A person pushes on a 55-kg refrigerator with a horizontal force of -250 N; the minus sign indicates that the force points in the -x direction. The coefficient of static friction is 0.56. (a) If the refrigerator does not move, what are the magnitude and direction of the static frictional force that the floor exerts on the refrigerator? (b) What is the magnitude of the largest pushing force that can be applied to the refrigerator before it just begins to move? Assume g = 9.8 m/s2.
+250 :)
weight = m g = 55*9.8 = 539 Newtons
That is the normal force on the floor
Max friction = .56*539 = 302 N
To solve this problem, we need to apply Newton's second law and use the concept of static friction.
(a) To find the magnitude and direction of the static frictional force, we need to determine if the applied force is enough to overcome the force of static friction and start the motion. Since the refrigerator does not move, we know that the net force in the horizontal direction is zero.
Net force = Applied force + Force of static friction
In this case:
Net force = 0 N (since the refrigerator does not move)
Applied force = -250 N (negative because it points in the -x direction)
We can rewrite the equation as:
0 N = -250 N + Force of static friction
Rearranging the equation, we find:
Force of static friction = 250 N
Therefore, the magnitude of the static frictional force that the floor exerts on the refrigerator is 250 N. The direction of the static frictional force is in the positive x-direction to oppose the applied force, which means it points to the right.

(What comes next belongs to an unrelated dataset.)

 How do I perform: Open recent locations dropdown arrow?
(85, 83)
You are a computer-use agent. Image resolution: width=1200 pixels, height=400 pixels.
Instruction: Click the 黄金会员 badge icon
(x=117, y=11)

(b) To determine the largest pushing force before the refrigerator begins to move, we need to consider the maximum static frictional force. The maximum static frictional force is given by:
Force of static friction (max) = coefficient of static friction × Normal force
The normal force is equal to the weight of the refrigerator, which is given by:
Normal force = mass × gravity
Given:
mass = 55 kg
coefficient of static friction = 0.56
g = 9.8 m/s^2
Calculating the normal force:
Normal force = 55 kg × 9.8 m/s^2 = 539 N
Now we can substitute the values into the equation for the maximum static frictional force:
Force of static friction (max) = 0.56 × 539 N ≈ 301.84 N
Therefore, the largest pushing force that can be applied to the refrigerator before it just begins to move is approximately 301.84 N.